In an unusual move, the governor invited members of the state Capitol press corps to meet with him and talk about the jet. The 45-minute meeting came the same day the governor laid out his case for the jet in a newspaper column.
"I don't think the public has said 'no.' I think you've got a group of activists and you've got legislators who are fearful of the political consequences," Murkowski told the reporters.
Last year the federal government denied Murkowski's request to use $2 million in homeland security funds to buy a jet, which the governor could use for his official travel when it wasn't on a state public safety mission. The governor tried again this spring, asking the Legislature to appropriate $1.4 million in state funds so he could lease a jet.
The Legislature refused and lawmakers from both parties say their constituents are dead-set against it. Last week, Murkowski said he was going to get the jet anyway. He would use his budget authority to sell one of the state's King Air 200 turboprops and use the money to lease a used jet.
The governor said Wednesday the plan is in motion; the Department of Public Safety is considering what jet to get. He said a possibility is a one-year lease, with an option to buy, of a 1983 Westwind II.
The lease price is $30,000 a month, he said. Murkowski said he didn't know yet what it would cost to train a state crew to fly it.
Murkowski also said he was not sure how much the state could get by selling one of its two 25-year-old King Air turboprops. But he suggested it could be more than $600,000.
Murkowski, like his predecessor Tony Knowles, often flies in one of the King Airs. Murkowski used one of them 76 percent of the time it was in the air last year. He used the other just 7 percent of the time, state figures show.
In a chart given to reporters on Wednesday, the governor said the operating cost of the King Air is $2.42 per nautical mile. The cost for the Westwind II is $3.24.
"Only difference between the King Air and the Westwind, really is the engine. You are replacing a turboprop with a jet and you can go higher, you can go faster," the governor said.
There is at least one other difference, though; the Westwind II has restroom facilities. The King Air does not.
"Obviously that's not the justification (for the jet)," Murkowski said. "But when you are on a longer flight, you know, there are certain necessities that are a reality."
A person who must relieve himself on the King Air has to go to the back seat of the airplane, pull a partition for privacy, and face a funnel-bottle contraption.
Murkowski listed what he considers advantages to a jet: Troopers could use it to respond to emergencies faster and it would take less time to transport Alaska prisoners to a private prison in Arizona. And the jet would save him travel time as he works on natural gas pipeline issues and other state business.

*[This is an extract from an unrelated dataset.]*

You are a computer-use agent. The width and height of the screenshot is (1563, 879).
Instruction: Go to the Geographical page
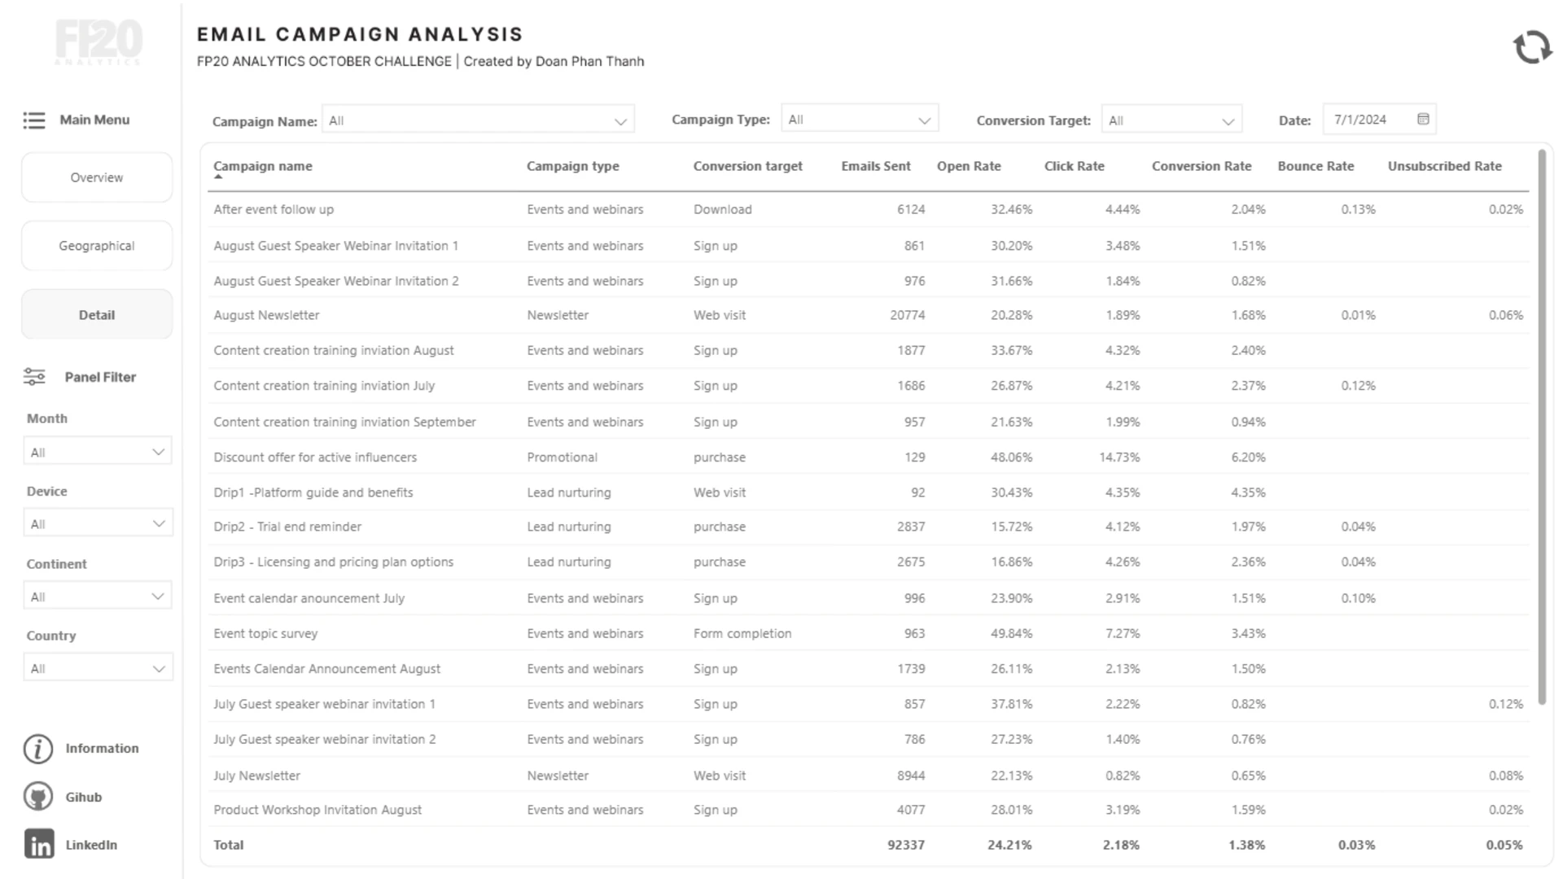tap(97, 246)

"I'm finding trips get longer and longer. If I go to Calgary and want to take the King Air it's an all-day trip. If I want to go commercial then I have to go to Seattle," Murkowski said.
Murkowski handed out an e-mail from a North Slope Borough pilot about how much better suited to Alaska the jet would be than the King Air. Murkowski's public safety commissioner has also pushed for the jet.
But Rep. Ralph Samuels, R-Anchorage and a Pen Air executive, last summer consulted others experienced in the Alaska aviation industry and reached a different conclusion.
The group Samuels assembled said the King Air could use much shorter runways than the jet, an important consideration in rural Alaska. It also said having just one aircraft of a certain type is inefficient for maintenance.
Their report said the jet would be faster, although less so on legs under 350 miles because of the time to reach cruise speed and altitude. They said the drawbacks of buying a jet outweighed the upside, at least at that point.
Murkowski said the King Airs don't fly to the small rural airstrips either; troopers now fly into a hub like Bethel and get other transportation to the rural villages, he said.
A bill moving through the Legislature would create a state aviation advisory board. Samuels said that would be a good group to decide the jet issue outside the political pressure cooker.
"Get some people who know what they're doing and get it away from the politicians," he said.